══ Selected excerpt

South Korean novelist, science fiction writer and chemist

Kwak Jaesik is a South Korean novelist, science fiction writer and chemist. His pen name is Gerecter. He is best known for stories of ordinary people with plot twists of science fiction or fantasy elements. Some of his work has been adapted to television drama and comics.

Kwak has also written experimental literature including 140 Character Stories (140자 소설) posted on a Twitter account, which was featured on an EBS radio show's introduction.

==Bibliography==
- I'd Really Like to Marry You (Tangsin kwa kkok kyŏrhon hago sipsŭmnida), Onuju, 2013, ISBN 9788998711016
- The Book of Assassination (Mosalgi), Onuju, 2013, ISBN 9788998711023
- Heart of a Con Man Beats Slowly (Sagikkun ŭi simjang ŭn ch'ŏnch'ŏnhi ttwinda), RHK, 2014, ISBN 9788925554747
- The Story of Rebels (Yŏkchŏkchŏn), RHK, 2014, ISBN 9788925555041
- The Final Last of the Ultimate End (Choihu ŭi majimak kyŏrmal ŭi ggŭt), Opus Press, 2015, ISBN 9791195145485
- 140 Character Stories (Baeksasibja sosŏl), Goofic, 2016, ISBN 9791195651498
- Surviving in Robot Republic (Robot gonghwaguk esŏ salanamgi), Goofic, 2016, ISBN 9791195651481
- Aria of Rabbit (Tokki ŭi aria), Arzak, 2017, ISBN 9791187206521
- The Case of the Creepiest Story (Gajang musŏun iyagi sagŏn), Elixir, 2017, ISBN 9788954648363
- Planet Ferris Wheel (Haengsŏng daegwanramcha), Gravity Fiction, 2017, ISBN 9791196250102

==Critical response==
Jiro Hong praised him as "master of science fiction love comedy" and "master of introducing old story". However he also criticized his mystery novel, saying it is "too simple for a full-length book".

════
══ Material supplied

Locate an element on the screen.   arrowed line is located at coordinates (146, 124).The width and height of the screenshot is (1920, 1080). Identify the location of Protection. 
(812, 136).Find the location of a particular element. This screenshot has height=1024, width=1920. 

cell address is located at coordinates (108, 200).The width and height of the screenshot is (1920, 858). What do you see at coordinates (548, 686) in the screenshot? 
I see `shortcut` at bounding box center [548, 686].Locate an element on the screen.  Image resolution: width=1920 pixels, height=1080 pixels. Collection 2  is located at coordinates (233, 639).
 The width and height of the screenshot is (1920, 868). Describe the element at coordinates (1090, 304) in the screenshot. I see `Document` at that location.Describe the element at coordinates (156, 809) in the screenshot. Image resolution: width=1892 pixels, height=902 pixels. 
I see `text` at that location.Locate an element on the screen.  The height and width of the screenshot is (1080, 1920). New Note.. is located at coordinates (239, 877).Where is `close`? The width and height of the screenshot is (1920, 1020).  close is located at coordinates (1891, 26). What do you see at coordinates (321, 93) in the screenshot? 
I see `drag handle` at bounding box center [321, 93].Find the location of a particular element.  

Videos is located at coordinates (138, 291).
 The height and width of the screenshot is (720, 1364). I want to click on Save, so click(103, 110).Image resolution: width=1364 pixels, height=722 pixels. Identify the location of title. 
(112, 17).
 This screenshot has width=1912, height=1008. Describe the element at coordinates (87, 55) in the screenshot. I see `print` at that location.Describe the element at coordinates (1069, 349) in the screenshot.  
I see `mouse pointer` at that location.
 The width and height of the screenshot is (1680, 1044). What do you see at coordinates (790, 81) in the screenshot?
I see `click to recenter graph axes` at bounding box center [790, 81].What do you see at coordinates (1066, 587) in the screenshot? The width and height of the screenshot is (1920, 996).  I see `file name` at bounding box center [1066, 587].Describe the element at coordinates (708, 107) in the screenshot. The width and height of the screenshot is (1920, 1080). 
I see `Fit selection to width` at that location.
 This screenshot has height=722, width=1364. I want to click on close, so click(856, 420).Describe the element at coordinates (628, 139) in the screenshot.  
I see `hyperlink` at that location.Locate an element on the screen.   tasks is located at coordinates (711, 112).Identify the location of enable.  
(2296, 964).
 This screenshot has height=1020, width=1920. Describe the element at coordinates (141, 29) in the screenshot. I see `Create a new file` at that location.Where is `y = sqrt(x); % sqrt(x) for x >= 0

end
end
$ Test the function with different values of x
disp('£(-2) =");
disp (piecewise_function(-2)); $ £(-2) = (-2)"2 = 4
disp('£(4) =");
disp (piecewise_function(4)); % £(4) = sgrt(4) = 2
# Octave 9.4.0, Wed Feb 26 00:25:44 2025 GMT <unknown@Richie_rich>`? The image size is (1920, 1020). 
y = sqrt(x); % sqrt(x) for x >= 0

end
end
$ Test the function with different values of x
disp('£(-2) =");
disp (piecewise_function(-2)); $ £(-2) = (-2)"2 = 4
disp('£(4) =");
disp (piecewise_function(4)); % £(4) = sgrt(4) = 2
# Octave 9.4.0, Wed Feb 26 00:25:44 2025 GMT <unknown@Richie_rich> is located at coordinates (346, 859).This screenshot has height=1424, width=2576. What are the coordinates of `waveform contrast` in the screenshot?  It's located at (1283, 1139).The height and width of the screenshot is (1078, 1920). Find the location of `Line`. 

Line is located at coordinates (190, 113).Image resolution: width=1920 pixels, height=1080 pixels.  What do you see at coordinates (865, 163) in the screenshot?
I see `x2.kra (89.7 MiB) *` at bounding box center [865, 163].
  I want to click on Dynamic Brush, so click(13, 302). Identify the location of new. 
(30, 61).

════

▶ _Assignment 1_: Write out part of the Kwak Jaesik article. Begin at the words "Kwak has also" and stop after "radio show's introduction.".
▶ _Assignment 2_: According to the Kwak Jaesik article, what is his pen name?

▶ _Expected answer 1_:
Kwak has also written experimental literature including 140 Character Stories (140자 소설) posted on a Twitter account, which was featured on an EBS radio show's introduction.

▶ _Expected answer 2_: Gerecter